3.1 Solution to Challenge II

I load the readxl packages:

library(readxl)

You have to place the Excel file in the same folder where you saved your .Rmd.

I read the stock tickers and the market ticker from the Excel file:

tickers.df<-read_excel("InputW7.xlsx",sheet = "tickers")
mkticker.df<-read_excel("InputW7.xlsx",sheet = "mkt")

I put the market ticker and the list of tickers in one vector:

tickers.list<-c(mkticker.df$ticker,tickers.df$ticker)
class(tickers.list)
## [1] "character"
tickers.list
##  [1] "^MXX"         "AC.MX"        "ACCELSAB.MX"  "ACTINVRB.MX"  "AEROMEX.MX"  
##  [6] "ALFAA.MX"     "ALPEKA.MX"    "ALSEA.MX"     "AMXL.MX"      "ARA.MX"      
## [11] "QQQQ.MX"      "ASURB.MX"     "AUTLANB.MX"   "AXTELCPO.MX"  "CMOCTEZ.MX"  
## [16] "CREAL.MX"     "CULTIBAB.MX"  "EDOARDOB.MX"  "ELEKTRA.MX"   "FEMSAUBD.MX" 
## [21] "VVV.MX"       "FIBRAPL14.MX" "FINDEP.MX"    "FFF.MX"       "FRAGUAB.MX"  
## [26] "FUNO11.MX"    "GAPB.MX"      "GCARSOA1.MX"  "GCC.MX"       "HOMEX.MX"    
## [31] "HOTEL.MX"     "ICHB.MX"      "LALAB.MX"     "LAMOSA.MX"    "MINSAB.MX"   
## [36] "MONEXB.MX"    "OMAB.MX"      "PASAB.MX"     "PINFRA.MX"    "POCHTECB.MX" 
## [41] "POSADASA.MX"  "VITROA.MX"    "VOLARA.MX"    "WALMEX.MX"

→ Task prompt: Do these three statements agree with the R solution above? Answer yes or no for each, quoting the words of the text that decide it. 1. The Excel file must sit in the same folder as the .Rmd file. 2. The market ticker is read from the sheet named "tickers". 3. The combined vector of tickers has class "character".

→ Collected data:
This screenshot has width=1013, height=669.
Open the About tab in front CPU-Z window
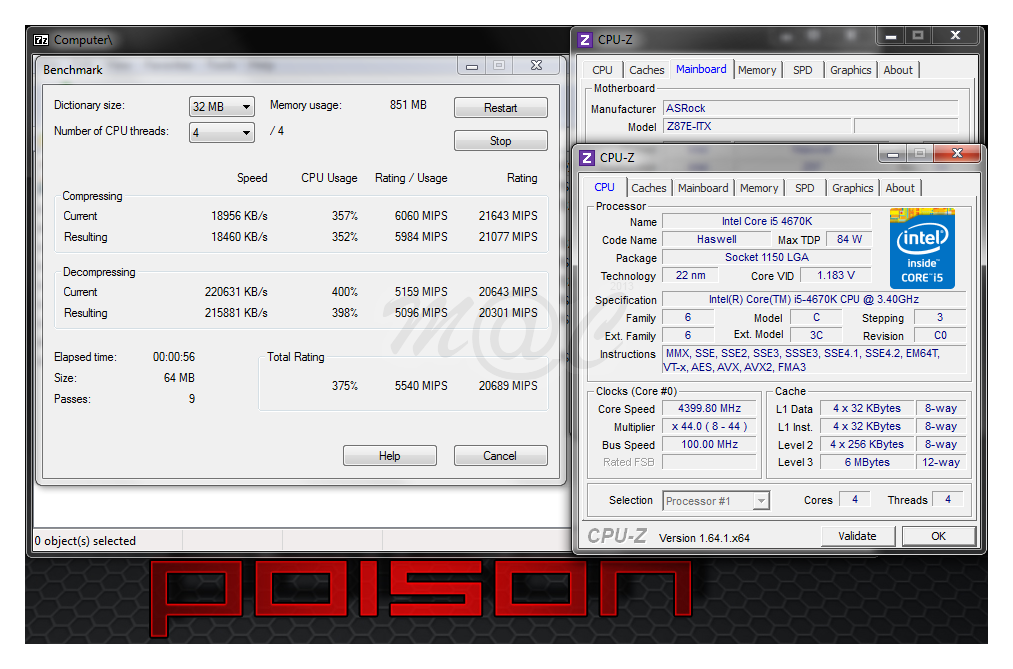(899, 188)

→ Written response:
1. Yes: "You have to place the Excel file in the same folder where you saved your .Rmd."
2. No: "mkticker.df<-read_excel("InputW7.xlsx",sheet = "mkt")"
3. Yes: "## [1] "character""